米調査会社が2022年半導体業界売上高ランキング発表、メモリー半導体市場で減速

(米国、韓国、日本、オランダ)

米州課

2023年01月18日

米国調査会社のガートナーは1月17日、半導体業界の2022年売上高ランキング(速報値)を発表外部サイトへ、新しいウィンドウで開きますした(添付資料表参照)。同社によると、半導体業界は2022年に前年比1.1%増の6,016億9,400万ドルを売り上げた。上位25社に限れば、前年から2.8%増加しており、業界全体の75%を占めている。

業界トップは韓国のサムスン電子で、売上高は前年から10.4%減少したものの、655億8,500万ドル、市場シェア率は10.9%となった。特にメモリー半導体市場で落ち込みが見られたが、首位を維持している。2位のインテルも、消費者向けパソコン市場の減速などにより、売上高は前年から大幅に減少(19.5%減)したが、9.7%のシェアを占めている。

ガードナーは半導体業界の2022年の特徴として、メモリー半導体市場の売上高減少を挙げている。同市場は業界全体の約25%を占める一方、2022年は10%の売上減となった。電子機器メーカーがそれまで抱えていたメモリー半導体の過剰在庫を消化し始めたことで、需要の減少を引き起こしたと分析している。多くのメモリー半導体メーカーは2023年の設備投資を削減すると発表しており、需給バランスの調整を図ろうとしているようだ。その中で、メモリー半導体の製造を主力とする業界3位のSKハイニックス(前年比2.6%減)や、5位のマイクロン・テクノロジー(前年比3.7%減)については、売上高の減少幅が相対的に小さかったと言える。メモリーを除く半導体業界の売上高は前年比5.3%増となった。自動車の電動化や、産業オートメーション、エネルギーの移行などが需要を後押ししたとみられる。

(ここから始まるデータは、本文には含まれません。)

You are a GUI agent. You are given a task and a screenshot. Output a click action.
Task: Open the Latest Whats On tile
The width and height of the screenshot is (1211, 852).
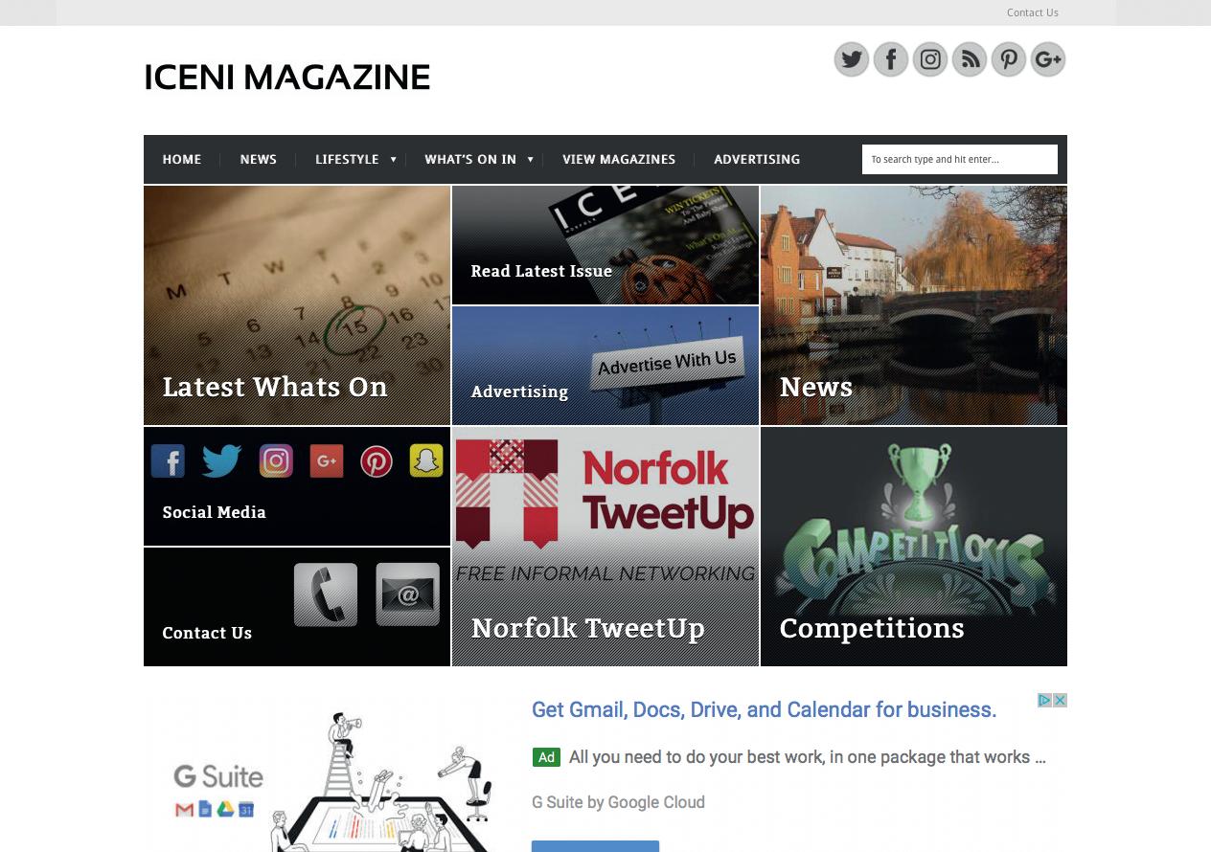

半導体に関しては、特にロジックとメモリーの先端半導体に注目が集まっている。米国は国内または同盟国・友好国との間で、強固なサプライチェーンを構築したいという思惑を持っている。国家安全保障会議(NSC)でインド太平洋調整官を務めるカート・キャンベル氏は1月17日、戦略国際問題研究所(CSIS)主催のイベントで、ジョー・バイデン米大統領が1月13日の岸田文雄首相との会談で中国に対する半導体関連の輸出規制について問題を提起したことを明らかにした(2023年1月18日記事参照)。米国は10月7日に、中国を念頭に先端半導体の関連製品に関する輸出管理規則(EAR)の強化を発表している(2022年10月11日記事参照)。また、1月17日に行われたバイデン大統領とマルク・ルッテ・オランダ首相の会談でも、半導体について議論が交わされたもようだ。